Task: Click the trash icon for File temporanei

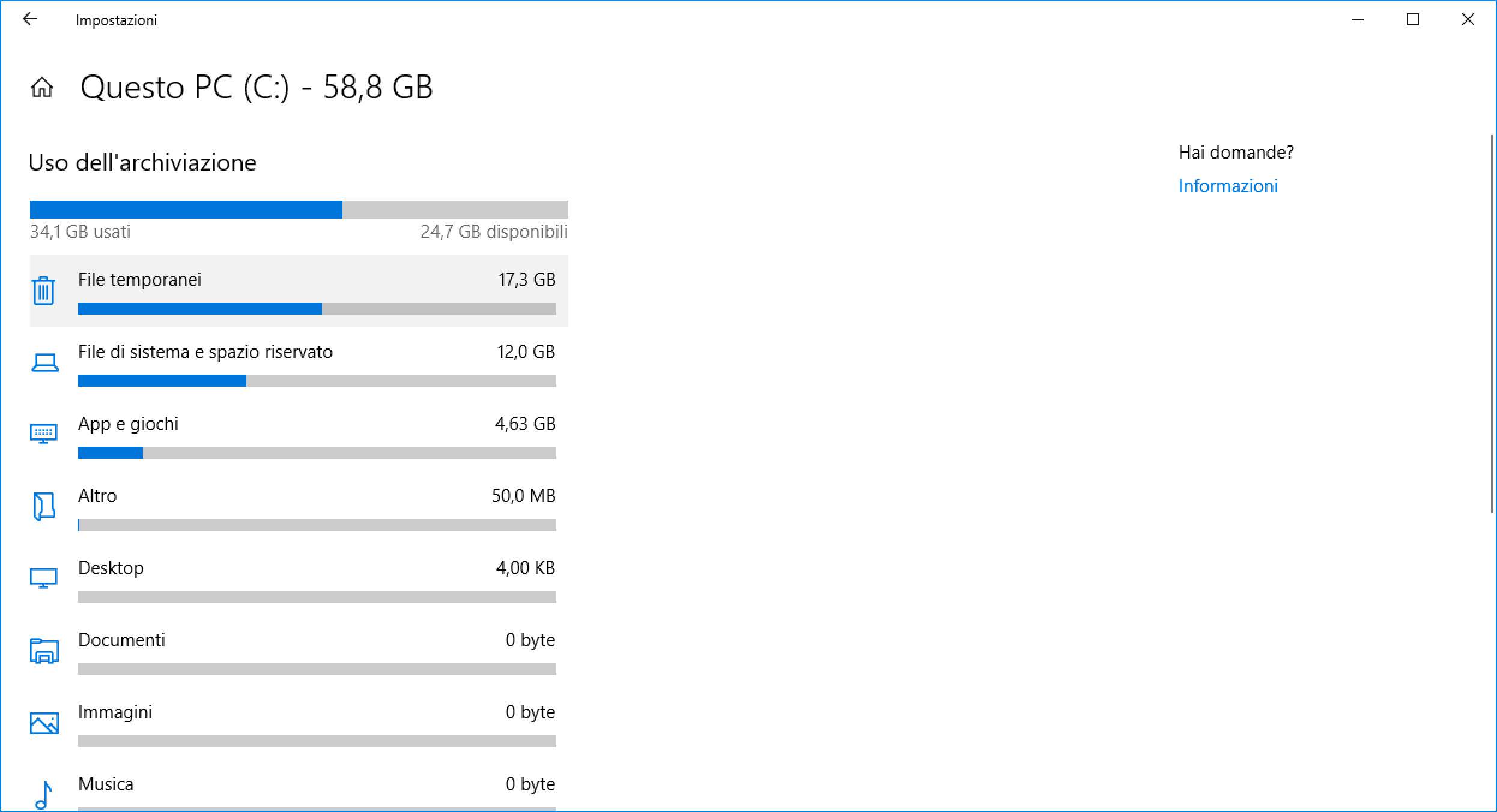Action: (43, 291)
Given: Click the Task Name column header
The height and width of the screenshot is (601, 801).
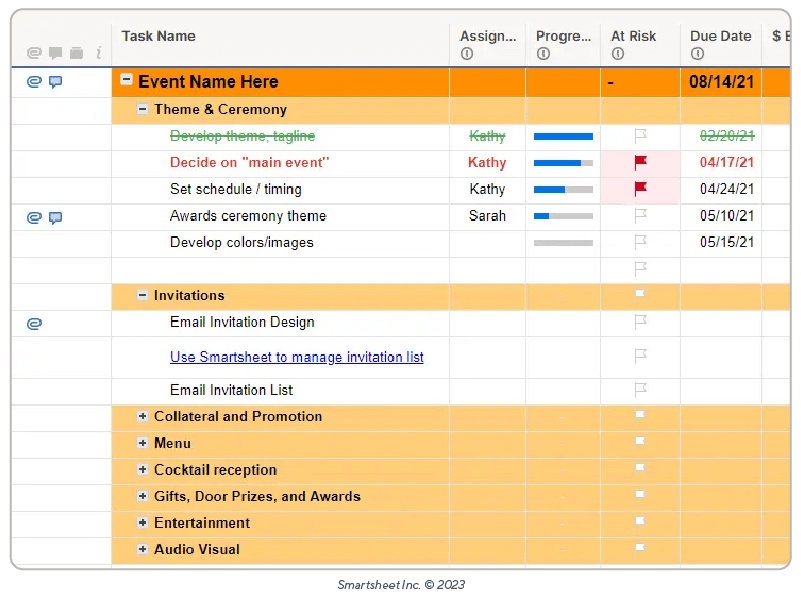Looking at the screenshot, I should [159, 36].
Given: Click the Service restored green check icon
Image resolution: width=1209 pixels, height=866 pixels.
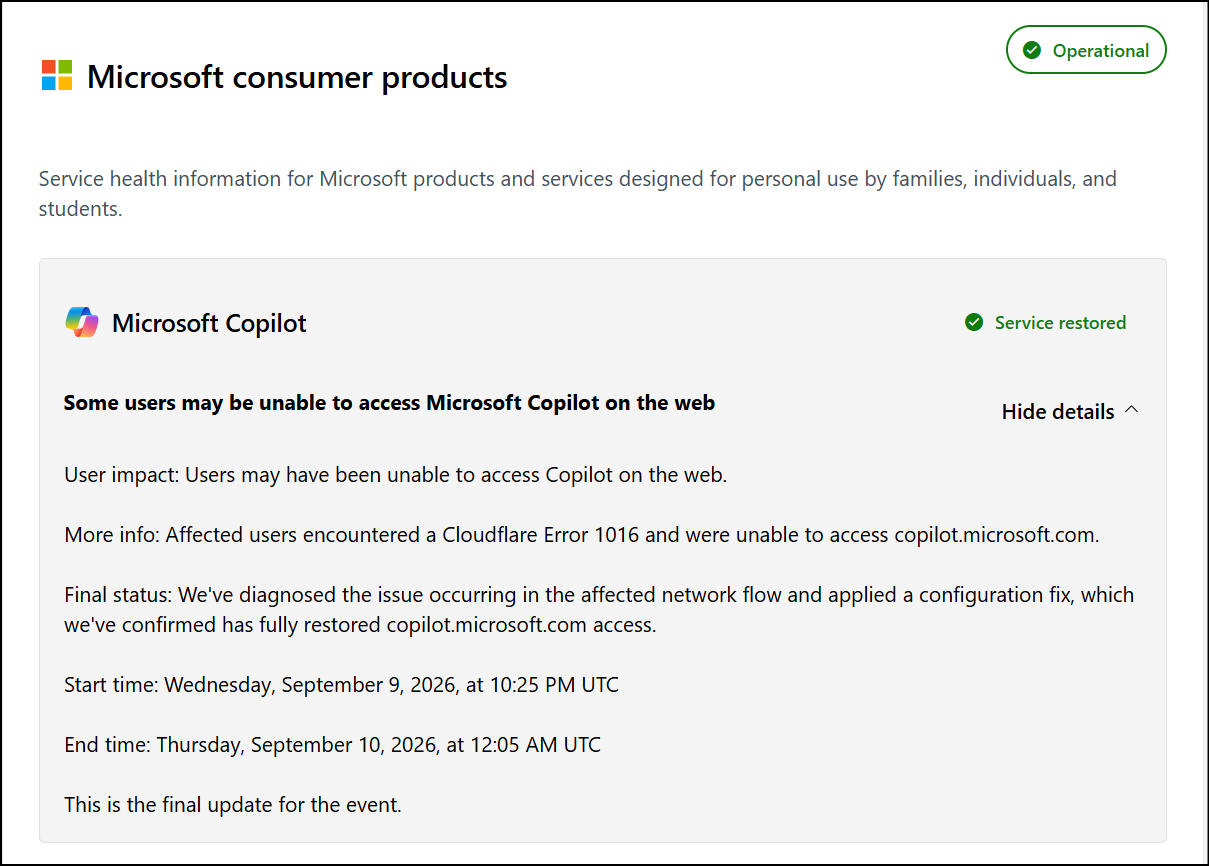Looking at the screenshot, I should 974,322.
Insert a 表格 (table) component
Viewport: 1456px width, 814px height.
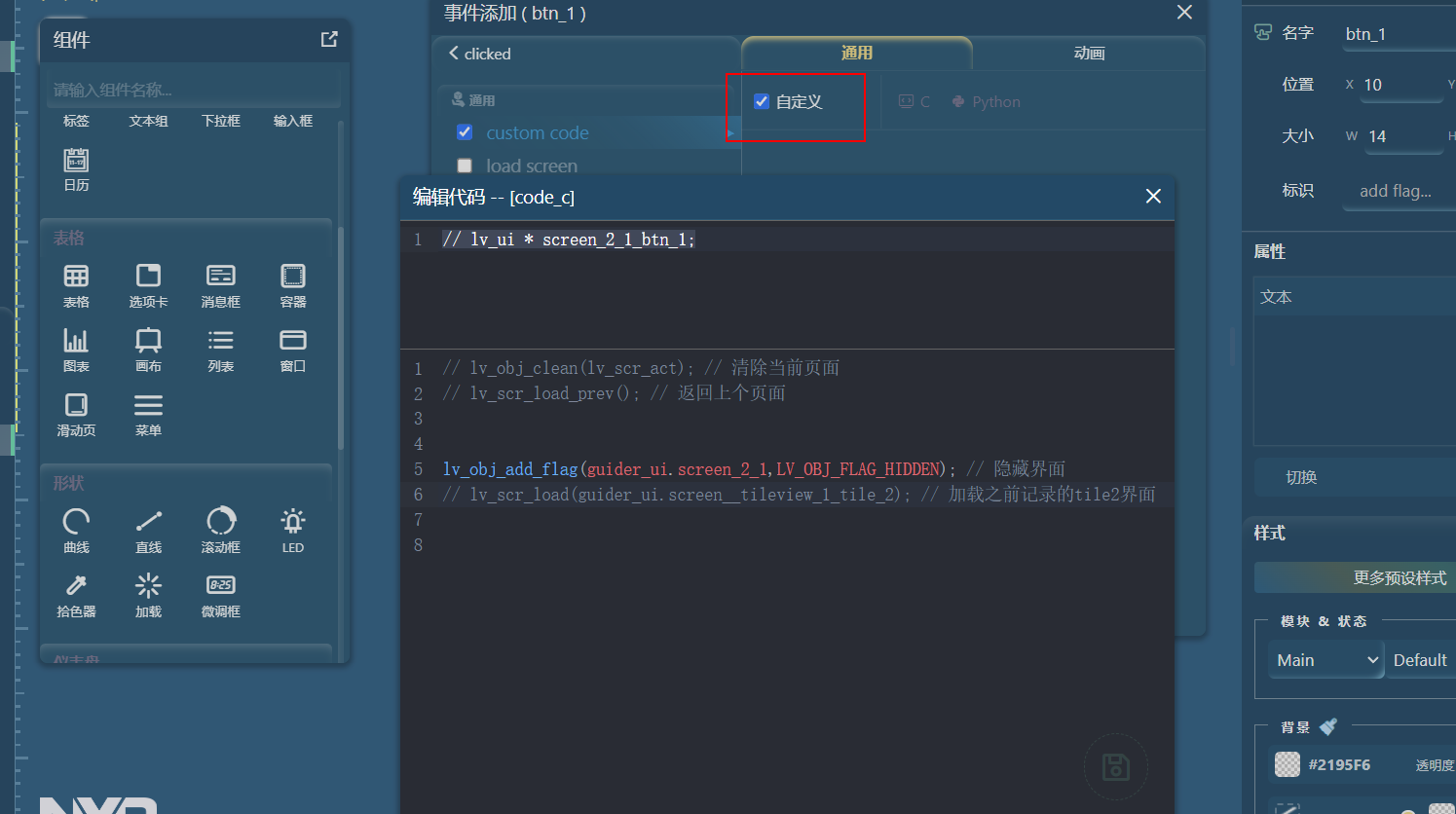tap(76, 284)
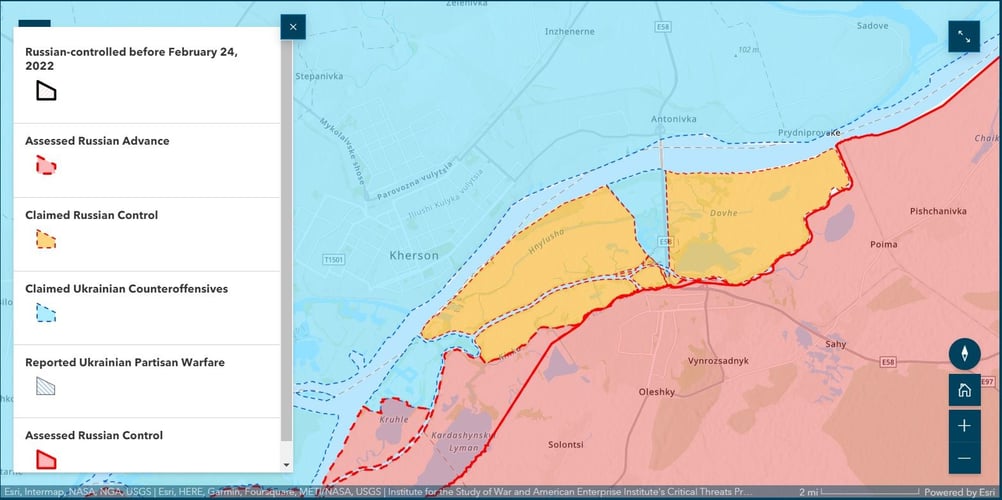
Task: Go to default map view home icon
Action: coord(964,390)
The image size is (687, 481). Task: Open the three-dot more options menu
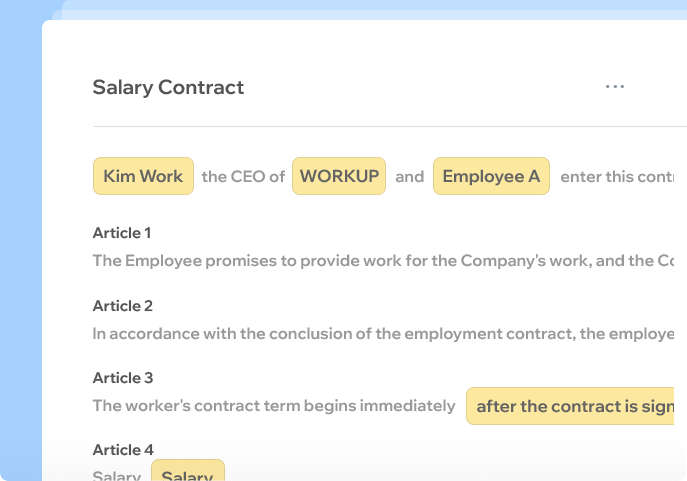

====

> **Brief**
Set down all of the material word for word, but keep each picture out.

> **Response area**
Task: Click the trash icon for File temporanei

Action: (43, 291)
Given: Click the Task Name column header
The height and width of the screenshot is (601, 801).
Looking at the screenshot, I should [159, 36].
Given: Click the Service restored green check icon
Image resolution: width=1209 pixels, height=866 pixels.
Looking at the screenshot, I should 974,322.
Insert a 表格 (table) component
Viewport: 1456px width, 814px height.
tap(76, 284)
Task: Go to default map view home icon
Action: coord(964,390)
The image size is (687, 481). Task: Open the three-dot more options menu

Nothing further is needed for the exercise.